The heartfelt nature of the congressional debate over the use of force may also serve to mute criticism, politicians on both sides of the issue predict. The debate split Republicans, Democrats, even former war protesters, creating unusual alliances. In its wake, there already are indications that elected officials are going to extraordinary lengths to accommodate dissent.

Firebrand Rep. Robert K. Dornan (R-Garden Grove) wasted no time castigating street protesters, whom he called “malcontents, pacifists, street people who have got nothing else to do and high school and college students stirred up by their Marxist teachers.”

Before the congressional vote on war, he stood on the House floor and applauded Speaker Thomas S. Foley (D-Wash.), among others, who directly disagreed with Dornan on the vote. Dornan said he drew the distinction between those with well-reasoned opposition to war and those whom he considers to be criticizing America. He vowed to pressure his fellow Republicans not to use the issue politically.

“It would be a distasteful and a rotten thing to use it . . . against anybody who takes a thoughtful stance against war,” he said. “And it would backfire.”

But politics in America, dependent on enticing television sound bites and simplistic bumper-sticker slogans, frequently is more distasteful than thoughtful. With that in mind, many politicians on both sides of the war debate have tried to broaden beyond mere slogans the understanding of their positions.

“Most people either reduce this to for or against the President, for or against the troops, and that is just wrong,” said Rep. Peterson. The former POW said he opposed the congressional use of force resolution because he vowed after Vietnam that the country should never go into a war before Americans have thoroughly debated--and come to support--the military effort. That public debate, he believes, is ongoing.

Rep. Marcy Kaptur (D-Ohio) has gone further than most to try to explain her position to her Toledo constituency. Several times since the congressional debate began, she has reserved one-hour chunks of speaking time on the House floor. Her speeches have been beamed into the nation’s living rooms via C-SPAN and public television--and she said she has received an extraordinarily touching response.

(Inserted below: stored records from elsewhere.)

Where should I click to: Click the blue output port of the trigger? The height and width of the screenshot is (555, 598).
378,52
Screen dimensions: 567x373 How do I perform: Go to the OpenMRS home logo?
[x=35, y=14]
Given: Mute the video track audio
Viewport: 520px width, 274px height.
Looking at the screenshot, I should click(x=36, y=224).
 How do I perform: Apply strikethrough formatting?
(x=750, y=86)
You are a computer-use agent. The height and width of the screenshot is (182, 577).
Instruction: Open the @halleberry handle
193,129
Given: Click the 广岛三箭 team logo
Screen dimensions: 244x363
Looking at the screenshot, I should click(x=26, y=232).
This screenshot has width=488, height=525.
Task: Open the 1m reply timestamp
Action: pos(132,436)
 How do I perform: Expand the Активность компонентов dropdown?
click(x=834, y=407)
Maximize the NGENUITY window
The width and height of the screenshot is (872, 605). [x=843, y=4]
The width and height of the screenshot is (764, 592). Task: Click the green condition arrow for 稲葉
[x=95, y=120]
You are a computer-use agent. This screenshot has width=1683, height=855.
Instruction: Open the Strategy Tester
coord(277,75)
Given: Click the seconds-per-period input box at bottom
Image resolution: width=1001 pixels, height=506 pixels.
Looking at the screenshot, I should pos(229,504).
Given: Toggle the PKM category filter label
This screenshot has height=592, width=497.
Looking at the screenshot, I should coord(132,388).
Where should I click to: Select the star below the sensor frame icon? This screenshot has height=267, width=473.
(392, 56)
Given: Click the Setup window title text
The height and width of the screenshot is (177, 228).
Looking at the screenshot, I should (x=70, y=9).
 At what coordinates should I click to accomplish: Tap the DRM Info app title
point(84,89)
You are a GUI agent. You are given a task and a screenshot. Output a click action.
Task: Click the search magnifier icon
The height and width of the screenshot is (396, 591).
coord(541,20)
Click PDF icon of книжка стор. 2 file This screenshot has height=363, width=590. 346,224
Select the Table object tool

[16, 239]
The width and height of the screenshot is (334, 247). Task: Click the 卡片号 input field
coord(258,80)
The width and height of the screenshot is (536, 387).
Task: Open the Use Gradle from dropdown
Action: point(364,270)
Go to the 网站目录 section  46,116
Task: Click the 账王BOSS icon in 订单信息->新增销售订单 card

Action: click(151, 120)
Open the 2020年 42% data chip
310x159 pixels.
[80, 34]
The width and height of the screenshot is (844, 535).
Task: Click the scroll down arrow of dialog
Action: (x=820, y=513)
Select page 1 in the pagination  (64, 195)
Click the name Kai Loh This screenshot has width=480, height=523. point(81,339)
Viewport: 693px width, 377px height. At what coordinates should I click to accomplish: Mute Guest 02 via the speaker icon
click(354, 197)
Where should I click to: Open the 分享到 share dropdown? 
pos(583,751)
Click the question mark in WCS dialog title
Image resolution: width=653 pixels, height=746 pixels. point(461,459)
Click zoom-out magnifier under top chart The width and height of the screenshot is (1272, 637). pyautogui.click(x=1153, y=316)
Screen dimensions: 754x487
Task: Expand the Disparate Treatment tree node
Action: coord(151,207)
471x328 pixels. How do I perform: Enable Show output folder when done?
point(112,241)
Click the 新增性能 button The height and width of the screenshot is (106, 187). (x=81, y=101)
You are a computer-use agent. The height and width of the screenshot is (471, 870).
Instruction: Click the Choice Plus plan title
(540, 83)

“I couldn’t do it in a sound bite,” she said. “I am still trying to answer the ‘Why?’ question. People are not satisfied. They are in a thoughtful mood.”

Rep. Henry A. Waxman of Los Angeles, a Democrat who opposed the use of force initially, believes that the long debate has given Americans a chance to see the grief behind each member’s decision--and perhaps set the stage for a willingness to respect differing views.

“That debate was at a high enough level and thoughtful enough that people listened to it and weighed the factors we had to consider at that time,” he said. “People were thoughtful, anguished, wanted to do the right thing. And none of us had the benefit of knowing what the future might bring.”

Politicians from both sides offer few predictions how the course of the debate might develop.

Waters said she plans to continue to speak out against Bush and the Administration’s handling of the war effort, while simultaneously supporting the troops.

“People are comfortable in my opposition to President Bush as long as there is unstinting support of families and soldiers,” she said. She predicts that she will have more company if the war proves lengthy.

“We have a lot of people who are opposed to this war, who are elected officials, who are members of Congress, who don’t want to run afoul of the public. They don’t know exactly what to do; they are in a wait-and-see posture,” she said. “As the dissent grows, many will feel more comfortable.”

Waters’ peers suggest that she will have far more latitude than most representatives because she is immensely popular in an overwhelmingly Democratic district.

Others, in less comfortable political positions, say that they have no idea how the war will cut politically. Nor do some of them worry.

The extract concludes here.